Joe Hinrichs, Ford president of Global Operations, meets with the media after the announcement that Ford would pump $1B into the Chicago plant.

As the auto industry stands on the cusp of a huge upheaval, Ford Motor Co. is pursuing a strategy that not only looks to new technology, but also relies on the deft use of the manufacturing skills that were instrumental in the company’s rise more than a century ago.

Joe Hinrichs, Ford president, Global Operations, said the billion-dollar investment the company is making in its manufacturing operations in Chicago, where the company has some 6,000 blue-collar workers and plans to add 500 more in the few months, will depend utilize both the latest automation but also the human touch.

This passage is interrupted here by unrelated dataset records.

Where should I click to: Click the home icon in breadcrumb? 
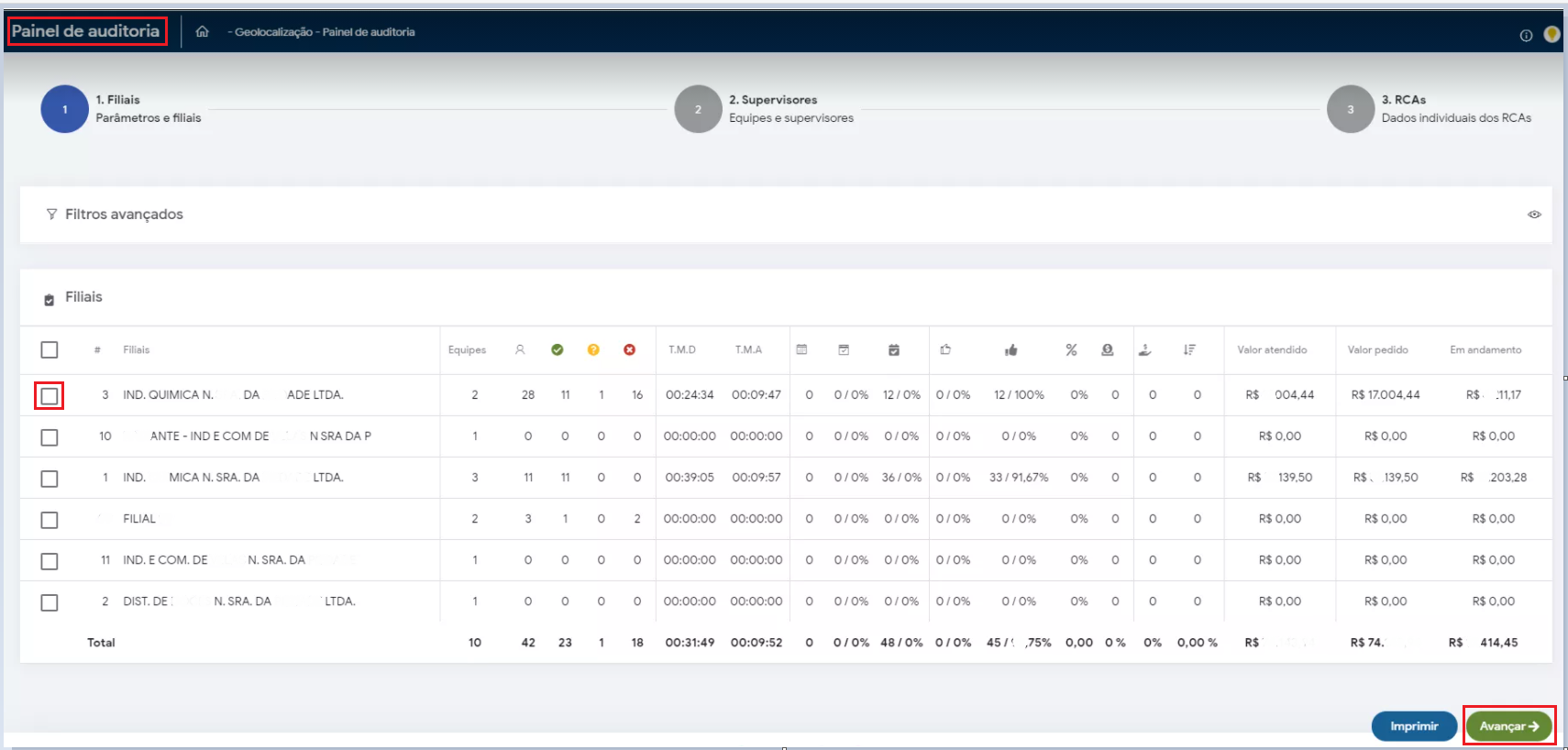coord(202,31)
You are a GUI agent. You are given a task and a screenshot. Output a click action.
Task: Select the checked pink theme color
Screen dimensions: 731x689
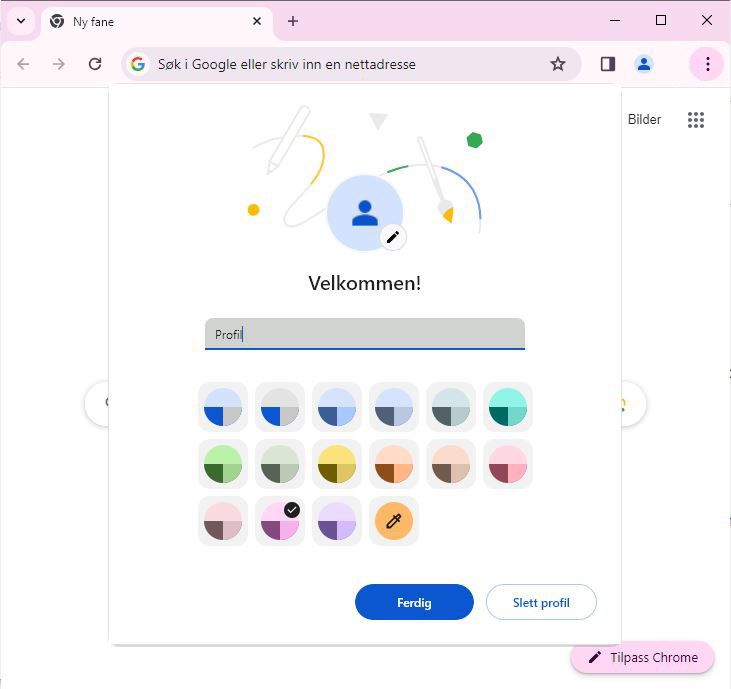click(280, 521)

“We’re going to have a new, highly-automated paint shop and body shop,” said Hinrichs talking about Ford’s future plans with reporters at the Chicago Auto Show. But Ford is also depending on the skill of its employees to build the new Ford Explorer and Lincoln well as specialty vehicles such as the police interceptor that is based on the Explorer.  

“Of course, we’re going to have new automated press lines,” he said. “But it’s also about people. They’re the ones who put their craftsmanship into the vehicles,” he said.

(Ford, Harley reconnect for new truck. Click Here for the story.)

Thus, as part of its investment in Chicago, Ford has also set aside a substantial sum, $40 million for training, and physical improvements such as new lighting, greater security around the plant and new cafeteria that will improve work life of its employees.

“We have a great relationship with UAW,” said Hinrichs, who volunteered that he had met with Gary Jones, the president of the United Auto Workers, the union representing production workers at Ford’s plants.

The amicable relations between the Ford and UAW, stand in stark contrast with the union’s relationship with General Motors where conflict about plant closings has been the order of the day.

(Click Here for details about Ford’s new heavy-duty pickup truck.)

Hinrichs also noted that the Chicago plant now exports vehicles from the city’s south side to more than 80 countries around the world. As a company, Ford actually sells more goods to China than it imports, he said. “We have trade surplus with China,” added Hinrichs, though that is likely to change as Ford sources more work with Chinese suppliers as part of its plan to reduce losses in the Chinese market.

Ford’s prowess as exporter, however, also means that it has to pay close attention to the U.S. trade negotiations with the rest of the world. The next round of talks between the U.S. and China are very important. Ford also is hoping the new U.S. Mexico Canada Agreement, which is supposed to replace NAFTA, will be approved quickly.

The importance of trade relations was underscored last year when Ford’s cost rose by $1 billion dollars because of U.S. tariffs on imported aluminum and steel. “I think the tariffs on aluminum and steel will be removed,” added Hinrichs, who is quick to note that Ford builds more of its vehicle in the U.S than any other manufacturer.

(To see more about Ford investing $1B into the Chicago plant, Click Here.)

The automotive markets in North America are highly integrated, he said, and uncertainty undermines Ford and other carmakers require to operate. “We need stability,” he said.